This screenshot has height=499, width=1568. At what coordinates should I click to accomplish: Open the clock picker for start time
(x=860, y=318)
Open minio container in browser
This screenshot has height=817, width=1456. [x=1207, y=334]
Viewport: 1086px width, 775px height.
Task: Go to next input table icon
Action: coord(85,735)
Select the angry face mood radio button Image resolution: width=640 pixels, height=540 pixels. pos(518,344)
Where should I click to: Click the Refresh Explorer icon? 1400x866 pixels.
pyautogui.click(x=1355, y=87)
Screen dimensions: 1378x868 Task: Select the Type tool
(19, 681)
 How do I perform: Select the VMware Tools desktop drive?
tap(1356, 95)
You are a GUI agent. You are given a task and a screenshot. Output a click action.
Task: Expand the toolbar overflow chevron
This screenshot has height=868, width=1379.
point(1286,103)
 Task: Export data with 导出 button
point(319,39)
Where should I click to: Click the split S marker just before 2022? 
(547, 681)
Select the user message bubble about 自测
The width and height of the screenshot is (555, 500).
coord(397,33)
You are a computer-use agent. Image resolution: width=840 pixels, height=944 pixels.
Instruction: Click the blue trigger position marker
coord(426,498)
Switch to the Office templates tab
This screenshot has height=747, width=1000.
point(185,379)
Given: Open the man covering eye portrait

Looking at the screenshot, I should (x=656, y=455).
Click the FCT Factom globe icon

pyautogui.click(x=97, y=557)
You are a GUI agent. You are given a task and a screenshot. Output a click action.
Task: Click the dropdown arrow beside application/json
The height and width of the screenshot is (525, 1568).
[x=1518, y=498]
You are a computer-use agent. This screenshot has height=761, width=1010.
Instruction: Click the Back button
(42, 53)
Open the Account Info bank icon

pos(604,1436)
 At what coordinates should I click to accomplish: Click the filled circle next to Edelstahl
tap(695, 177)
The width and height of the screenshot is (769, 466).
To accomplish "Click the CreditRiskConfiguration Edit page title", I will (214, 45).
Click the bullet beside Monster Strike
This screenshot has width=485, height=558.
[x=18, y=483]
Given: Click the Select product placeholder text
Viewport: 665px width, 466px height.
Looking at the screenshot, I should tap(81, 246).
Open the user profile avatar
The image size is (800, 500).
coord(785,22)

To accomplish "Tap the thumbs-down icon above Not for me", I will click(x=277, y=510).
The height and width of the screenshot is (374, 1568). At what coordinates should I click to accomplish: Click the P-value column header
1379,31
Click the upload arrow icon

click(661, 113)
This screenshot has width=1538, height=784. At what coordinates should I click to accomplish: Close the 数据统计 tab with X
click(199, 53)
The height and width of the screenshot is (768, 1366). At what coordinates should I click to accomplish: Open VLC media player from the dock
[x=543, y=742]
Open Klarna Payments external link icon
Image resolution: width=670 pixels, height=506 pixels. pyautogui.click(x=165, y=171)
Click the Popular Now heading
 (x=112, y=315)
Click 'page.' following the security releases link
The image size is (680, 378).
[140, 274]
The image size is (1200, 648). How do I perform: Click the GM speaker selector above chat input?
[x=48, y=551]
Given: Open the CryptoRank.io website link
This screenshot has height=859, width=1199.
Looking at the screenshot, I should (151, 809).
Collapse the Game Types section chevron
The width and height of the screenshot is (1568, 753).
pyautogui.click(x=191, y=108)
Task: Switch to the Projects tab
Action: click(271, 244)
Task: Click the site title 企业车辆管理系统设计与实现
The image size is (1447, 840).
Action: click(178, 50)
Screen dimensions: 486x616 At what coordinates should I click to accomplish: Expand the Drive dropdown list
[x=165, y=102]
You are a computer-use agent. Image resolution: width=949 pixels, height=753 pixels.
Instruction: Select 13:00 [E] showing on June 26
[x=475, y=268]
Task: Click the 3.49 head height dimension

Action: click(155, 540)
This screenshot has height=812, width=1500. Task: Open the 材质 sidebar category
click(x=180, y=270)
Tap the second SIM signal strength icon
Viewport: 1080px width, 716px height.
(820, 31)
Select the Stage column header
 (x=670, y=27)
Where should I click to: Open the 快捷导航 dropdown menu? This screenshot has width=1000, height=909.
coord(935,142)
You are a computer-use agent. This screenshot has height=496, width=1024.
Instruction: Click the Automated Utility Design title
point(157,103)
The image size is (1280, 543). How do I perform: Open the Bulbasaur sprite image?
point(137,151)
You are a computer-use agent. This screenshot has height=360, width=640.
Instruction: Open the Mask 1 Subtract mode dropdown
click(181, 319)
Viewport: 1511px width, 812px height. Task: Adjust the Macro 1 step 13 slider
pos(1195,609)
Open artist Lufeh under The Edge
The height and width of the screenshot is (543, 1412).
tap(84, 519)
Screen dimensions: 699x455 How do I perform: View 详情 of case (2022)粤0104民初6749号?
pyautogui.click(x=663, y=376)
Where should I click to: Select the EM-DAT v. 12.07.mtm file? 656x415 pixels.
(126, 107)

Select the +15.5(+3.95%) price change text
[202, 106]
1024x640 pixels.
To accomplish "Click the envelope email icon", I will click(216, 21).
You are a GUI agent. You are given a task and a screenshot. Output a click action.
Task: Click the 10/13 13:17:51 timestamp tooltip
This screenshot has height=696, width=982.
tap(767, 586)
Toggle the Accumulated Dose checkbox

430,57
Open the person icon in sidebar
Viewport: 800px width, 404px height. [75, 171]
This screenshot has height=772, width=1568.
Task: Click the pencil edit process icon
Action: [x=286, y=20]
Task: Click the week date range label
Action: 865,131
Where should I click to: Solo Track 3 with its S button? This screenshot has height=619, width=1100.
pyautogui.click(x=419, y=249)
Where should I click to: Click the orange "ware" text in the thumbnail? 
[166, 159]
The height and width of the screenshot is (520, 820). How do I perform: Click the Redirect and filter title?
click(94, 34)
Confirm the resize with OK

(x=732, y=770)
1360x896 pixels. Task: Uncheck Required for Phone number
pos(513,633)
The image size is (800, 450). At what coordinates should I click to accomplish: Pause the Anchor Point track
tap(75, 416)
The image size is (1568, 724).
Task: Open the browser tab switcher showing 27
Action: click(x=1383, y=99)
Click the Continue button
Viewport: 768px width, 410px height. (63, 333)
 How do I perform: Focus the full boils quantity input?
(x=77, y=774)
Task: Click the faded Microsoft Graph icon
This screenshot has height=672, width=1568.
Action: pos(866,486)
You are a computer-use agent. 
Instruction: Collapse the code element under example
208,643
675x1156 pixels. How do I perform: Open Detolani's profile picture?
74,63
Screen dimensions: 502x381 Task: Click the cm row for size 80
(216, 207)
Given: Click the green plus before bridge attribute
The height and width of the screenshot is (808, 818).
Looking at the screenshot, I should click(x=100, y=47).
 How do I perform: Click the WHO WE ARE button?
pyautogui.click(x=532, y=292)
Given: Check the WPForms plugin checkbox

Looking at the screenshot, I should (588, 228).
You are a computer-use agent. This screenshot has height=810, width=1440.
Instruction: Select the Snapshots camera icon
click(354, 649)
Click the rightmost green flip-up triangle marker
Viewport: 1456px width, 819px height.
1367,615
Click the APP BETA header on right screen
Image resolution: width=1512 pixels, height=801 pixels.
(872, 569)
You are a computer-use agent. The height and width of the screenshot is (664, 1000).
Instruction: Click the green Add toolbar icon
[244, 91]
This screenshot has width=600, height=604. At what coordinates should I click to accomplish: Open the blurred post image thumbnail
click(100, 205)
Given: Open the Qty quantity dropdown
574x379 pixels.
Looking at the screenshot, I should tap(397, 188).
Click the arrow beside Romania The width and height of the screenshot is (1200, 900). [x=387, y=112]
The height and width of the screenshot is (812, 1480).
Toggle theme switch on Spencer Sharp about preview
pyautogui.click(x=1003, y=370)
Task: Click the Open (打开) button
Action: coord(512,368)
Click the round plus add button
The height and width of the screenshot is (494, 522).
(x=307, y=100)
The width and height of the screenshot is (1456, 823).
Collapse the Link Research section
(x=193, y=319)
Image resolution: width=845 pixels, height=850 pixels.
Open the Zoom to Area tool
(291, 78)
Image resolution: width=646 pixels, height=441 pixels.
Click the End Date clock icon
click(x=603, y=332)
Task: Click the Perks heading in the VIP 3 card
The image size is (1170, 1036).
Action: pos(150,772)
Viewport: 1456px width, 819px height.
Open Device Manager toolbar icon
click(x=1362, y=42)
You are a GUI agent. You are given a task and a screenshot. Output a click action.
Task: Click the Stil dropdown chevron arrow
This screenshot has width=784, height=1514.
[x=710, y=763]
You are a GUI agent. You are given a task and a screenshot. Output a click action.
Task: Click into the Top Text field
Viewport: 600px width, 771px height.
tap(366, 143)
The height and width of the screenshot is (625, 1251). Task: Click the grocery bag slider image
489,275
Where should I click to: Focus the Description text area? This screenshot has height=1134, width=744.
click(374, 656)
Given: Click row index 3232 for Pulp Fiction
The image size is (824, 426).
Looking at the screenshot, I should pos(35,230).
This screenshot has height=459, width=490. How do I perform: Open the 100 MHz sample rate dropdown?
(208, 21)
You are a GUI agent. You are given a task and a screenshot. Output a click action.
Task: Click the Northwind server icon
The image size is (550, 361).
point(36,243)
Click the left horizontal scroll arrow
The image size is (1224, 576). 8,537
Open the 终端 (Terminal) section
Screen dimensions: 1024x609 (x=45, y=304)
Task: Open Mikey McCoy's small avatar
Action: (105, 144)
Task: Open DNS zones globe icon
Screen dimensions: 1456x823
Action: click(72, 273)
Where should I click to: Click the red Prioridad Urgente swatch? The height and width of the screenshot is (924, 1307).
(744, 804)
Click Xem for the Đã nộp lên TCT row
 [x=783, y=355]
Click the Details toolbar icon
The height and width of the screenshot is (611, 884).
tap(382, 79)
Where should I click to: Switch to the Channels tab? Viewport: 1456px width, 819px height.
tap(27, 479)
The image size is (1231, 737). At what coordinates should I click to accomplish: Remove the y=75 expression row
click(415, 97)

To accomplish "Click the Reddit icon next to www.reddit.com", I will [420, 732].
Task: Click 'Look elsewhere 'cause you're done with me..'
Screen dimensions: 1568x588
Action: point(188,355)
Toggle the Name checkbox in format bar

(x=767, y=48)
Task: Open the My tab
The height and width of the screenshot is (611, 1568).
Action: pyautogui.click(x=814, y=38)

### What to produce
Locate every line in the entries above that contains the word "next", and copy each of those lines. Case counts.

### The result
Task: Go to next input table icon
 At what coordinates should I click to accomplish: Click the filled circle next to Edelstahl
To accomplish "Click the Reddit icon next to www.reddit.com", I will [420, 732].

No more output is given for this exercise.